歪められる正義
◇◇◇◇
妖狐メイとブレイジャーズが向かい合う。
「お前は僕たちが絶対許さない!」
「ほぅ、お前さんたちがわちきを止めてくれるんか?」
心地よい風はピタリと止む。
無風のさなか、昼間で太陽は出ているのに一気に薄暗くなる。気温が下がり、道に落ちている沢山の影が地面を伝い、妖狐メイに集まっていく。
「行きは良い良い帰りは怖い。その若さが恨めしい」
メイは笑う顔を引っ込めて、残念そうに惜しむように眉を落とした。
『
ブレイジャーズの背後の影が迫り上がる。
そして津波のように影がブレイジャーズを飲み込んだ。
その瞬間に理解した。ブレイレッドは相手にしたらいけない敵を、相手にしていた事に。
ブレイレッド以外のブレイジャーズの気配が消えた。
ブレイレッドの息が、途端に激しくなる。
「はぁ、はぁ、はぁ、はぁはぁはぁはぁはぁはぁ」
ブレイレッドは目を妖狐メイから離すことは出来ない。左右を見てはいけない気がしたからだ。
「達也いるか!」
声がしない。
「ッ! 美希!」
達也も美希も反応がない。
「ウェル!!!」
精一杯の大きな声でウェルを呼ぶ、だが声が返ってくる事はない。
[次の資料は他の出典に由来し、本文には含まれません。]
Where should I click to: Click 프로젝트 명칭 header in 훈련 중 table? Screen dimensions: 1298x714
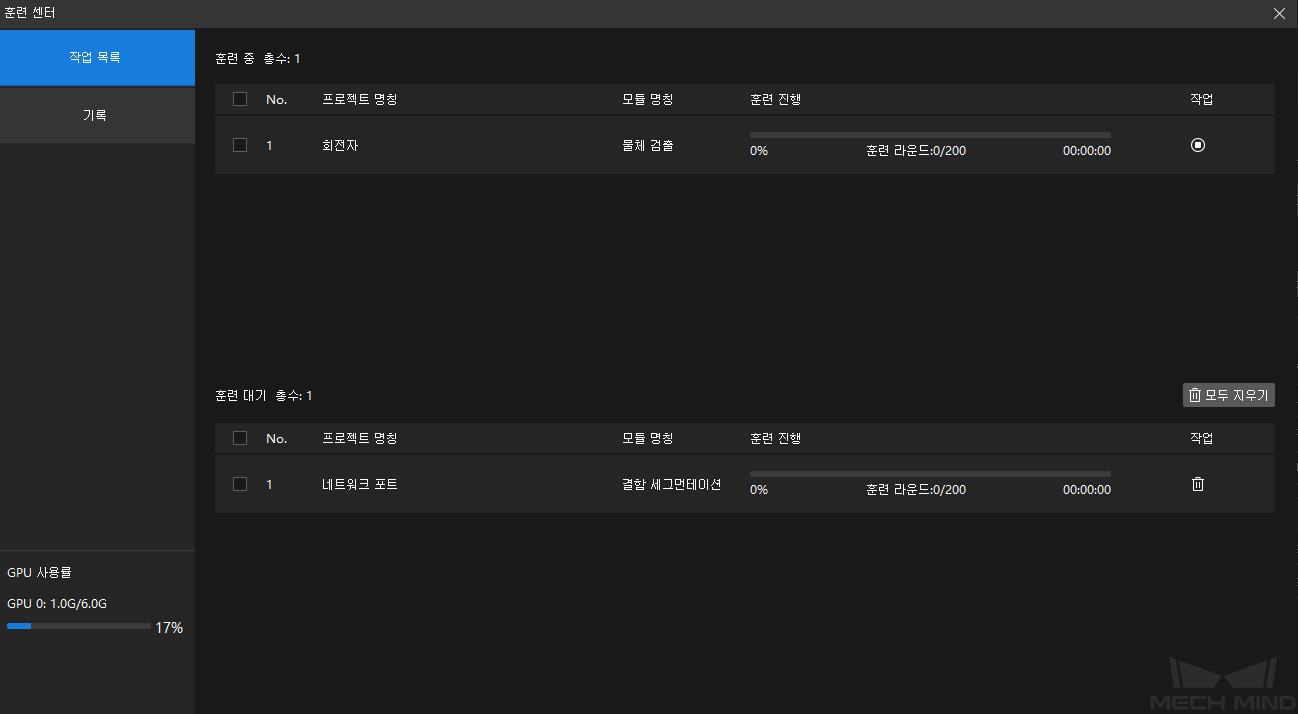(360, 99)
そして……。
「紅葉」
消え入りそうな声で紅葉と呼んで、ブレイイエローが居た右側に恐る恐る視線を向ける。
構えていた長剣がダラりと垂れる理由としては、それだけで十分だった。
「さっきまでの威勢はどうしたんや」
「……」
妖狐メイは声が返ってこない事に落胆すると、ブレイレッドに足を向け歩き出す。カラン、カランと軽い下駄の音が鳴り響く。
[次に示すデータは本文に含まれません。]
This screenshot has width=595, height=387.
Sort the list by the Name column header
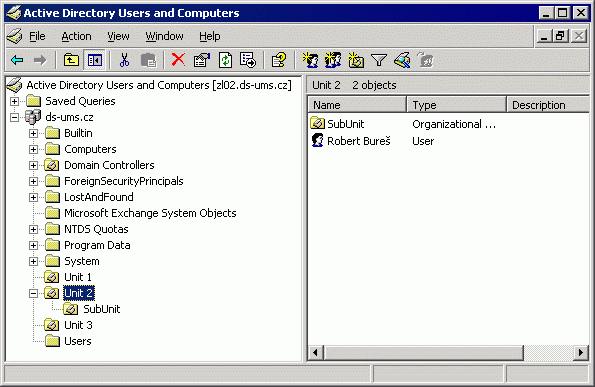tap(357, 105)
四つの影が地面を伝い、妖狐メイの元に集まっていく。その伝う影をブレイレッドは力ない左手で追う。
カラン、カラン、カラン、カランと、ブレイレッドの目の前まで来た妖狐メイは、左手を前に突き出し、ブレイレッドに見せつける。そして握っていた拳を解くと、四つの指輪が地面に落ちた。
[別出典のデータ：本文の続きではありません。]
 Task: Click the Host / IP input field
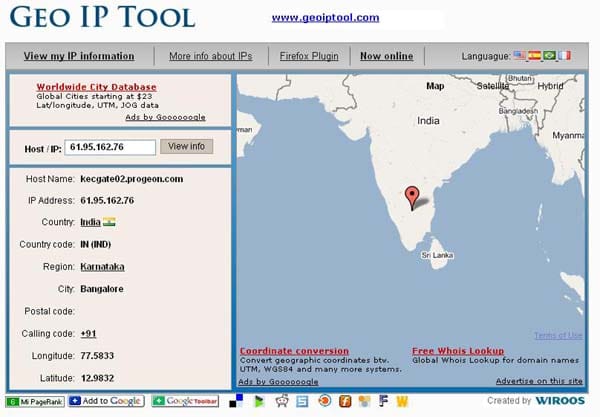pyautogui.click(x=110, y=147)

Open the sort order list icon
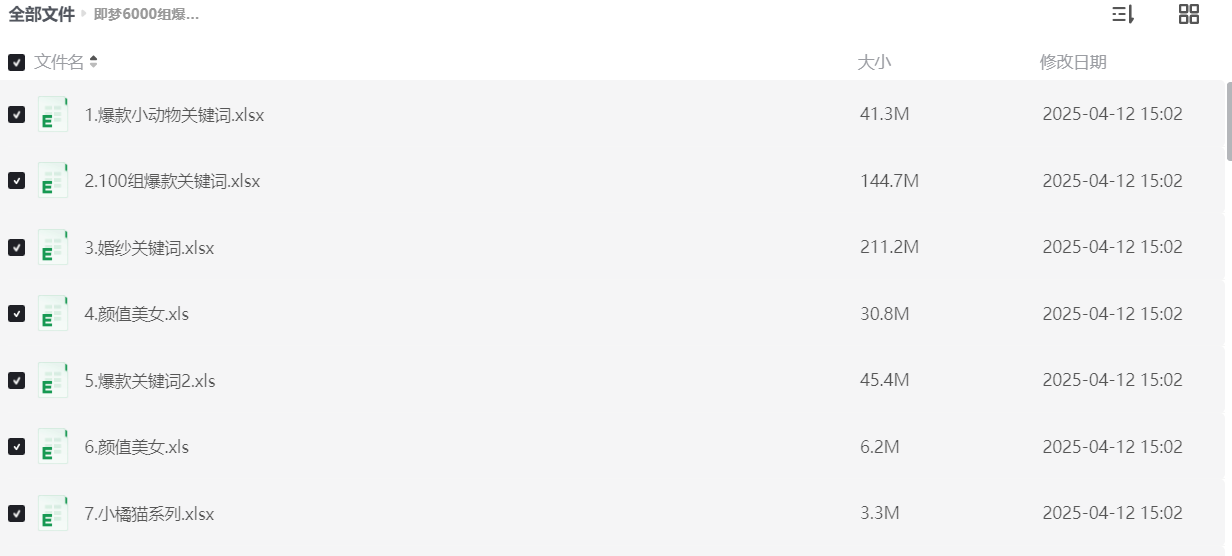point(1123,14)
その指輪は地面に当たると、ピンッ! と弾んで、バラバラの方向に散らばった。
「あぁ、ああ」
ブレイレッドは気の抜けたような声を出し、地面に膝を着いて、とろい動きで指輪を集め出した。
妖狐メイはブレイレッドの横を通ると、ブレイレッドの肩に手を置く。
ブレイレッドの動きがピタリと止まった。
「正義が必ず勝つ。それは勝ったもんが正義やからや。今回はわちきが勝った。わちきが正義やったんや」
「……違う。お前は悪だ」
ブレイレッドの返事で妖狐メイの眉が跳ねる。
「そうか……帰りは用心して帰るんやで、次会った時が楽しみやな」
妖狐メイはブレイレッドの横を通り過ぎる。
カラン、カラン。カラン、カラン。と、数歩の音を残して、妖狐メイは暗い空気を持ち去って消えた。
妖狐メイのプレッシャーが抜けたブレイレッドは変身を解いた。暖かな日差しの中で瞬は、四つの指輪を両手で持ち、胸にうずめ、天を仰ぐ。
「なんで、なんで、くっ! はッ! はぁ、ああ、あぁぁぁぁぁあああああああ!!! あああぁぁぁあああぁあぁあああ!!!」
瞬以外は誰一人もいない、その場所で。瞬はやるせない想いで大声を出し、大粒の涙が溢れた。